それぞれの職務の内容や配置転換のルールなどを書き出して整理したうえで、違いを確認してみましょう。
①と②を比較した結果、、、
- 両方またはいずれかが異なる⇒その違いに応じた待遇(「均衡待遇」)
- 両方とも同じ ⇒同じ待遇(「均等待遇」)
Step2:待遇に違いがあるかを確認する
正社員等の待遇を書き出し、それぞれお待遇を、短時間・有期雇用労働者に対し、同じ水準で適用しているかを確認します。ここに文字を入力する。
- 給与関係・・・基本給、賞与、役職手当、精皆勤手当、通勤手当、食事手当 等
- 福利厚生・・・給食施設、休憩室、更衣室、慶弔休暇、病気休職 等
- その他 ・・・教育訓練、安全管理に関する措置 等
Step3:待遇の違いが不合理でないかを確認します
待遇の違いに関して、なぜ違いを設けているのか、その理由が不合理でないと言える理由は何かを、その待遇の「目的」と「支給内容」を整理しながら、考えます。
良くない例
パートであっても通勤に係る費用は発生します。出勤日が少ないとは言え、これは「不合理」と言えます。
労働者に対する待遇に関する説明義務の強化
パート・有期雇用労働者は、「正社員との待遇差の内容や理由」など、自身の待遇について事業主に説明を求めることができるようになります。

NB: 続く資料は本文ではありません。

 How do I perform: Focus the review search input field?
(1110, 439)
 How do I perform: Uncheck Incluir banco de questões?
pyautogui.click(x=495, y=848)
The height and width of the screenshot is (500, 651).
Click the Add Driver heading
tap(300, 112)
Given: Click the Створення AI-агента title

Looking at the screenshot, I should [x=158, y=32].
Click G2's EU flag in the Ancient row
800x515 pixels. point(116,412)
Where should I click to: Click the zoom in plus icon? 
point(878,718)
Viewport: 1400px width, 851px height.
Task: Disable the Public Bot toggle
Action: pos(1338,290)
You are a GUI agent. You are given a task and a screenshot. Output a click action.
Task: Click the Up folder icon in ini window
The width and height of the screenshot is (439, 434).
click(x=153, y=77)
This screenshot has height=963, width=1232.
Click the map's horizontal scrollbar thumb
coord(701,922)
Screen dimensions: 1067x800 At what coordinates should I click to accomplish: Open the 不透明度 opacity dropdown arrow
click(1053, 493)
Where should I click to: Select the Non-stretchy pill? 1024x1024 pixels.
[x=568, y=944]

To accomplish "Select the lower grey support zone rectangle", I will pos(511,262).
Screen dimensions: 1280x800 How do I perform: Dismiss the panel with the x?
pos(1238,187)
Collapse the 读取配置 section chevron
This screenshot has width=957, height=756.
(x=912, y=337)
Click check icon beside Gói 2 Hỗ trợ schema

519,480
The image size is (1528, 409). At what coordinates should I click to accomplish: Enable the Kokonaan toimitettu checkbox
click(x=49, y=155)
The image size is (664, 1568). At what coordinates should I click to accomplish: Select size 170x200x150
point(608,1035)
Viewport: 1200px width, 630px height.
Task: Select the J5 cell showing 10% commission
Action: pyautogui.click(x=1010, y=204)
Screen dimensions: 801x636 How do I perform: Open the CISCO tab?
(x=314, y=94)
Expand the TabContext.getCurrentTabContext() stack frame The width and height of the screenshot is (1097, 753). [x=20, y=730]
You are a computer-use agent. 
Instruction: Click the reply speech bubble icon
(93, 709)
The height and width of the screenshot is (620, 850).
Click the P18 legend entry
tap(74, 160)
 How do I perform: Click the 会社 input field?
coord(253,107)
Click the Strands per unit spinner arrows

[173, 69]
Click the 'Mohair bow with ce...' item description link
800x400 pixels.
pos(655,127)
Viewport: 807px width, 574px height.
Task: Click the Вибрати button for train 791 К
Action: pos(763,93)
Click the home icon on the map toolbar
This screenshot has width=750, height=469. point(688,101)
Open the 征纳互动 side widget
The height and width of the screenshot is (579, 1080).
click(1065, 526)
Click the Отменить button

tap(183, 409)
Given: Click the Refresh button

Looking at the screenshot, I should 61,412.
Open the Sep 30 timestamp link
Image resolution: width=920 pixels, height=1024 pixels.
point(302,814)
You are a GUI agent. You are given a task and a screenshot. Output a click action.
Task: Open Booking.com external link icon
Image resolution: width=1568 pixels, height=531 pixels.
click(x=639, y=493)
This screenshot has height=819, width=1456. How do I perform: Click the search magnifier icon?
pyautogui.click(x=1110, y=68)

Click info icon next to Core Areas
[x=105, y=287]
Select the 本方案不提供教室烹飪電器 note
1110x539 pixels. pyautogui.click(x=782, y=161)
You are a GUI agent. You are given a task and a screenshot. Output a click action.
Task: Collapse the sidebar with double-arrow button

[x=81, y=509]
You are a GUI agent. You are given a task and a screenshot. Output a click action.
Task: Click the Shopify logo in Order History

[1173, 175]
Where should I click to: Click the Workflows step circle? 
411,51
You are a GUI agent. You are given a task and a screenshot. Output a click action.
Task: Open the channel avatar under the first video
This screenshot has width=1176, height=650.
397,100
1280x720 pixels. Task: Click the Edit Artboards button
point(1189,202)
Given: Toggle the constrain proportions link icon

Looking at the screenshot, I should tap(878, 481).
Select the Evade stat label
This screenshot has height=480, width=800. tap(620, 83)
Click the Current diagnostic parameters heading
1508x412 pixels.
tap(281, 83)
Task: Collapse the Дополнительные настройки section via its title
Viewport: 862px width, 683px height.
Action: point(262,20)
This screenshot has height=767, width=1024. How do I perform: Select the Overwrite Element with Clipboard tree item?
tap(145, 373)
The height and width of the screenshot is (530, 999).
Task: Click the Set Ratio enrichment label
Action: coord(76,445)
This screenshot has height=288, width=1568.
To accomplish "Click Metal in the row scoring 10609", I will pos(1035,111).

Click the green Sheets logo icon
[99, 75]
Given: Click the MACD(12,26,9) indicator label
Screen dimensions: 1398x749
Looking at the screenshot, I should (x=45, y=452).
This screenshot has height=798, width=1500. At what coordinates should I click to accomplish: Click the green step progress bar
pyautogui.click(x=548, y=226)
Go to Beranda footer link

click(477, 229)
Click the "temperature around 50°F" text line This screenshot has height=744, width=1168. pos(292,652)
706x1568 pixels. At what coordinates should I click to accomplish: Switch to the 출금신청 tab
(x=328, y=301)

事業主は、パート・有期雇用労働者から求めがあった場合は、正社員等との待遇差の内容や理由などについて説明をしなければなりません。
行政による事業主への助言・指導等や裁判外紛争解決手続(行政ADR)の規定の整備
都道府県労働局において、無料・非公開の紛争解決手続きを行います。
「均衡待遇」や「待遇差の内容・理由に関する説明」についても、行政ADRの対象となります。